Winter                                                                                    Settling Moon II

Yesterday. Business meeting at the Wildflower Cafe in Evergreen again. The waitress gave us menus, but said, “You probably don’t need to look at them!” Felt good to be recognized.

The drive there and back along our road, variously Brook Forest Road, Black Mountain Drive and Shadow Mountain Drive holds so many beautiful spots: rocky outcroppings covered with snow, distant peaks with snow dusted conifers, homes built from stone and timber, meadows with frost sparkling shrubs. The Rockies here may not have much variation in fall foliage, aspens and hardly anything else, but they change their look with each change in weather. No drive into Evergreen has looked the same.  (this house is along Brook Forest Road and sold for $745,000 in 2013)

Afterward I came up here to the loft and began assembling bookshelves. This is an exciting task for me since it moves my library closer to its Shadow Mountain configuration.

We’ve still got a lot to do, hence Settling Moon II, yet this is already home.

Later in the afternoon I headed out to Aurora for sheepshead with a Meetup group, folks I didn’t know: Bill, organizer of the meetup, Ryan, a dad with two young girls, Mark, with a young child and an older stepson living at home and Terry, Mark’s dad, a retired dairy farmer from Wittenberg, Wisconsin who lives in Denver during the winter, Wisconsin during the growing season.

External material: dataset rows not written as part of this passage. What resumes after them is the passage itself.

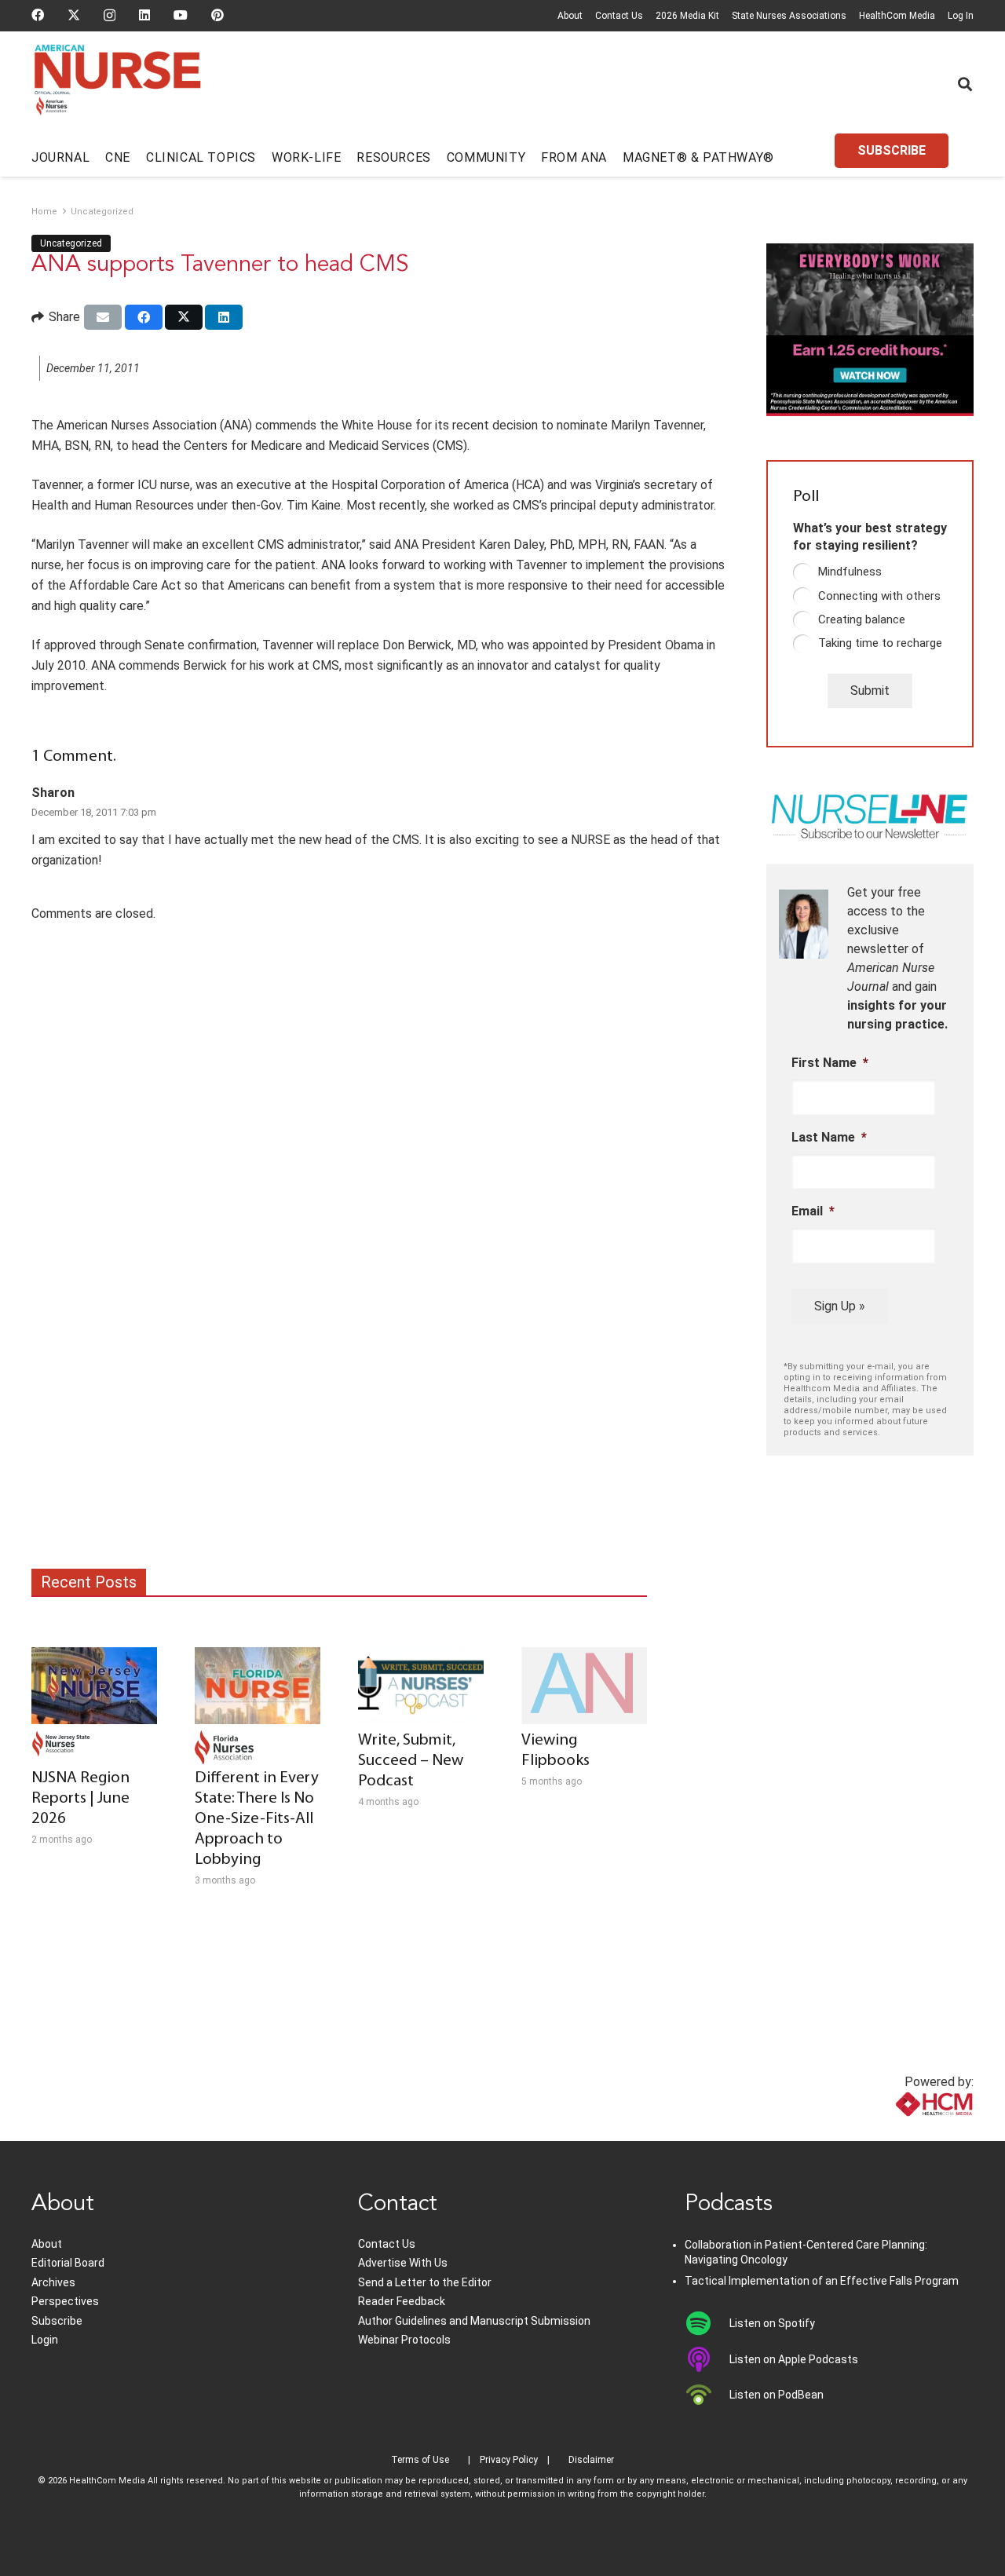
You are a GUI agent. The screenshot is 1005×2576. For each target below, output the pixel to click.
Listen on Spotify (772, 2323)
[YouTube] (181, 15)
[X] (74, 15)
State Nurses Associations (789, 15)
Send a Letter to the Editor (425, 2282)
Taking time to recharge (880, 643)
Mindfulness (850, 572)
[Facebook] (37, 15)
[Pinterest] (217, 15)
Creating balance (861, 619)
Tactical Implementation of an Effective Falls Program (822, 2281)
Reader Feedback (401, 2301)
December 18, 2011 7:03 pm (93, 812)
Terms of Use (420, 2459)
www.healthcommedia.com (899, 2131)
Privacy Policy (509, 2459)
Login (44, 2339)
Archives (53, 2282)
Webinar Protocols (404, 2339)
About (570, 15)
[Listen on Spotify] (707, 2323)
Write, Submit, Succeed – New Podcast (410, 1760)
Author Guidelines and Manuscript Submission (474, 2321)
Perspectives (65, 2301)
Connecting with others (879, 596)
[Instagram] (109, 16)
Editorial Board (67, 2262)
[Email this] (103, 317)
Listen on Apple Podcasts (793, 2359)
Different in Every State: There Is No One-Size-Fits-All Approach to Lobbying (257, 1819)
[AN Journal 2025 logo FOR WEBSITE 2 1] (117, 85)
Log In (961, 15)
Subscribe (56, 2321)
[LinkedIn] (144, 15)
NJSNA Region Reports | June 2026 (80, 1798)
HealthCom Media (897, 15)
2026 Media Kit (687, 15)
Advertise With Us (403, 2262)
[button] (965, 84)
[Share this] (144, 317)
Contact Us (619, 15)
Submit (870, 690)
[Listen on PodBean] (707, 2394)
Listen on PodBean (776, 2394)
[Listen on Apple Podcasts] (707, 2359)
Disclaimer (591, 2459)
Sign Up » (839, 1306)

Originally we were to play at Helga’s German Restaurant in Aurora, but it was full, so we moved to an IHOP nearby on Mississippi Avenue. We had to get used to each others’ conventions and playing style. That didn’t take long. The evening went until 9 pm, my current bed time, so I felt like a real Bohemian. Out late, drinking coffee, playing cards.

Fortuna did not smile on me. I had one hand I played alone and lost by one point and another that I buried, but could have had another play it alone hand.  I was timid in my play, not usual for me, but new circumstances. Too, each of the others had played since childhood, taught in their families. Lots of good card sense around the table.

The evening though was a winner. I made some new acquaintances whom I liked, laughed often and enjoyed the solitary drive through Denver and back into the mountains. A sickle Settling Moon II had its horns upturned, bright behind clouds that at times made it look like a silvered boat afloat on an ocean of down. A good day.